Megan
A familiar rumbleclimbed through the screen door and gripped Megan right by the throat flooding her with memories. The blast of heat to her frozen heart took her breath away leaving her feet rooted to the floor.
Tucker, in a rare show of energy of late, scrambled to his feet, his nails dragging against the tile as he took off for the front door.
His bark made her jump as he pranced and searched the ordinarily quiet street in front of their house.
Jack.
Tucker only danced like that for Jack.
As much as she didn’t want to see him, she desperately needed the spark of life Jack’s presence gave Tucker.
Even if only for a short time.
Jack rolled into view on that Indian motorcycle he’d loved so much, much like he did the very first time she’d laid eyes on him.
The sidecar rattled over a crack in the road and her heart pinched.
Gliding to a stop, he shut off the engine and peeled the helmet off his head. Wavy, sandy-brown hair, a bit too long fluttered in the breeze.
For a moment she focused on that.
Just that.
Letting the view carry her into the past, before the pain of loss, back to a time when love so new and electric had the power to make them fly.
He glanced up at the house, that pinched mouth and wary gaze that replaced the carefree boy behind the sunglasses, and loss flooded her all over again.
She’d put that look on his face.
She’d never said it out loud, let alone to him, but every time biology failed her, she watched that man she’d fallen so hard for disappear a piece of a time until there was nothing left, but a silent, lonely house, and a ghost of a husband who spent most of his waking hours working and avoiding her.
Tucker pushed the door open and took off across the yard with the renewed energy of a pup. She took a deep breath, steeling herself against the barrage of feels that swamped her every time they were within arm’s length, and followed Tucker.
“Meg,” Jack said quietly sparing her a brief glance before going back to scratching Tucker’s ears.
“Jack,” she answered.
“He looks like he’s feeling good. What did the vet say?”
“His hips are bad. Bad enough that the other day he couldn’t walk. They worked with him, gave him some medicine, but they said this will only get worse. He’ll have more and more days that he can’t move.”

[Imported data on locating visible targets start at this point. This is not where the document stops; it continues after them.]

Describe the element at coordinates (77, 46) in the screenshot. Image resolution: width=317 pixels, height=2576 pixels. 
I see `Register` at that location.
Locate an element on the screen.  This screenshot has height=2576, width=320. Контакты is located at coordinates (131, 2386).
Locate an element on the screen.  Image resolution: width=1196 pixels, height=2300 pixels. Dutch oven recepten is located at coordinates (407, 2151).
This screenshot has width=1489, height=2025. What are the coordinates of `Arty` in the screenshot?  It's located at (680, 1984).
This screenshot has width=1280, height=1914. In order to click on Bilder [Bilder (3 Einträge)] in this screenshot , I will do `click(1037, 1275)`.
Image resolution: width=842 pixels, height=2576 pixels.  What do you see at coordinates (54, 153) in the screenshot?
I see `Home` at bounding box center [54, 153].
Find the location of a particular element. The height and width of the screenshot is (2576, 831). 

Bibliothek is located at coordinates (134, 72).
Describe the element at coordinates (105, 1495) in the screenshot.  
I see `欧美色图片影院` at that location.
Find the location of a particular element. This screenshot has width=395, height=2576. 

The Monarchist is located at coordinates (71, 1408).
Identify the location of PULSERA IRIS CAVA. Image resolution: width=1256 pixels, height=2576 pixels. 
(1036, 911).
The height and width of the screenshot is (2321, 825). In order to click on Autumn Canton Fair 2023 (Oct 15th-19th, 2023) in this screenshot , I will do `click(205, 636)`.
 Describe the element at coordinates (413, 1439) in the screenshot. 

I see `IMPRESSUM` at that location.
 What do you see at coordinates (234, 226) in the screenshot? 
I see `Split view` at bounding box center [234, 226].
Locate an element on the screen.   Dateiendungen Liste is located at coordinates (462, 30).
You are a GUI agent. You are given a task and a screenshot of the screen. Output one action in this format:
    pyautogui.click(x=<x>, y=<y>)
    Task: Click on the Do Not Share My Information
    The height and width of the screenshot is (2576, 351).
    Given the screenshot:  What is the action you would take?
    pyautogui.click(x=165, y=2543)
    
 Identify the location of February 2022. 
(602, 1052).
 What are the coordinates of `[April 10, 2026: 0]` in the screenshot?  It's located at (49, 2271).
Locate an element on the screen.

“How is that possible? He’s jumping all over me like a puppy,” Jack said pushing to stand before her, suspicion in his blue eyes.
“Are you saying I’m making it up?” Her blood simmered in her veins. “You weren’t here, Jack. You didn’t have to see him whimpering and dragging his back end toward the door. You didn’t have to help him outside. You didn’t have to see him make a mess all over himself because he couldn’t stand.”
“I wasn’t accusing you of lying. Jesus, Meg. Are you so damn eager to jump down my throat that you can’t have a conversation about the dog now? Is that what we’ve come to?”
She had to bite her tongue to keep from snapping at him. Tucker whimpered and sat in the grass between them, glancing back and forth, much like a worried kid that only wanted his parents to get along.
She rubbed her fingers into her temples and winced. “I’m sorry. I’m tired. I’m worried. I’m… god, I just don’t know anymore.”
“You need to get out of that house.”
“The house isn’t the problem,” she lied.
“Prove it,” Jack said with that challenging gleam in his eye.